London ist groß und unübersichtlich und voller Gegensätze. Für unser Treffen mit Sakhr haben wir uns an einem präzisen Ort verabredet: in Aldgate, auf halbem Weg zwischen Shoreditch und Farringdon. Und selbst da ist es uns passiert, auf unterschiedlichen Straßenseiten zu landen, aber gefunden haben wir uns trotzdem. Wir gehen in ein Prêt à Manger und beginnen sofort voller Leidenschaft über Journalismus, die Krise in Syrien, das familiäre Umfeld von Sakhr und den arabischen Frühling zu diskutieren.

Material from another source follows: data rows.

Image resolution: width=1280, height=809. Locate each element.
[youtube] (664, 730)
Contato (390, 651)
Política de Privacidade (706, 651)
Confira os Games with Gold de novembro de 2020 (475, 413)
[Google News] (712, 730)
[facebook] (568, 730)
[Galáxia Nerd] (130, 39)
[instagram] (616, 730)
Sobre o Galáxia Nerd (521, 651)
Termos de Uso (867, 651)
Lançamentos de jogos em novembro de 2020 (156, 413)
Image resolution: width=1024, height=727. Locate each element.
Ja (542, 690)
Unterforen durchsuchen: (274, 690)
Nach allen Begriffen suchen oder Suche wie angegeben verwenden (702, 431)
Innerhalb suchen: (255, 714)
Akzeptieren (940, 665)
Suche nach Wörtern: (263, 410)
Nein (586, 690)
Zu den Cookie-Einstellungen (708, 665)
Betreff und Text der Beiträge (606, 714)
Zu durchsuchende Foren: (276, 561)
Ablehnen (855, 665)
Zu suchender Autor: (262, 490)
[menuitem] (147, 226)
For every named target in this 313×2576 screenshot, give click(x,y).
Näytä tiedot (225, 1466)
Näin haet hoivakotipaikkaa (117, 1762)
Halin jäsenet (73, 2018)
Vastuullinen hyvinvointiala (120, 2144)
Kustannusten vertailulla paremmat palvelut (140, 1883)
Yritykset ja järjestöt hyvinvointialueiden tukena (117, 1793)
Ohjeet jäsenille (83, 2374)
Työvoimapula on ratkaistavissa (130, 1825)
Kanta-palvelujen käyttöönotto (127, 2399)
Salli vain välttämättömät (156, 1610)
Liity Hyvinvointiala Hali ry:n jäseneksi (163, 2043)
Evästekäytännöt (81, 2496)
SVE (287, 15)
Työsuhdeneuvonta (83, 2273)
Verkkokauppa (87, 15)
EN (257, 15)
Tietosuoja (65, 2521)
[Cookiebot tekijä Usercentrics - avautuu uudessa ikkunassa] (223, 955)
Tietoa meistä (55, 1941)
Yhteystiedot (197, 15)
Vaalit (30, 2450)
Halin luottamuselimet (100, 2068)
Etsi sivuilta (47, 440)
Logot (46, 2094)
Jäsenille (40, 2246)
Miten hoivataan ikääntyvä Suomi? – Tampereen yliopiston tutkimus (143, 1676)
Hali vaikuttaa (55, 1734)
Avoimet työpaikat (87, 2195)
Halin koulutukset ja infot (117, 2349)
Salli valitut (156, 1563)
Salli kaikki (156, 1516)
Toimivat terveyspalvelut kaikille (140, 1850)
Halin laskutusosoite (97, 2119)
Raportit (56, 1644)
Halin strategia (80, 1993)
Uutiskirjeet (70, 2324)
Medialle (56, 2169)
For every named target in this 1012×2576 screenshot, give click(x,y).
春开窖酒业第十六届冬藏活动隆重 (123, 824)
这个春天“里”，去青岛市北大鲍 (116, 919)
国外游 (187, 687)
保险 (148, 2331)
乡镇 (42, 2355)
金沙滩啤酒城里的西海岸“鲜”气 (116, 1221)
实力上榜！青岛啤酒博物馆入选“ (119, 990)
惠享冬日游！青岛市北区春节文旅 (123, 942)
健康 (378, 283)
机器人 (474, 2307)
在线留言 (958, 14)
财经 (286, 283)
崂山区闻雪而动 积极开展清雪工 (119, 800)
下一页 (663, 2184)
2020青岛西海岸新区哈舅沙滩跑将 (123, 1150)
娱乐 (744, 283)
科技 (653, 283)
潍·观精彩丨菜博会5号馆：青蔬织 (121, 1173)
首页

schluss mit oberflächlichkeiten
Wenn man ihn fragt, warum er Journalist geworden ist, antwortet Sakhr mit einer Geschichte: „Ich bin in Großbritannien geboren, aber ich habe arabische Wurzeln. Die Welt und die Kultur des Mittleren Ostens waren immer ein zentraler Punkt in meinem Leben. Mein Vater war Politiker, und ich bin mit Nachrichten über die Ereignisse in diesen Ländern aufgewachsen. Ich habe schnell begriffen, dass viele Geschichten nicht ausreichend publik gemacht wurden. Andere wiederum wurden den Menschen in den westlichen Ländern und Großbritannien auf nur sehr oberflächliche Weise übermittelt. Dabei sind es Geschichten, die es verdient haben, dass man ihnen auf den Grund geht." Sakhr hat Internationale Beziehungen studiert: „Ich wollte akademisches Wissen über die Region des Mittleren Ostens und ihre politische Dynamik anhäufen. Nach meinem Studium bin ich ein Jahr nach Syrien gegangen und habe dort Arabisch gelernt. Denn das konnte ich nicht, ich bin ja in England aufgewachsen."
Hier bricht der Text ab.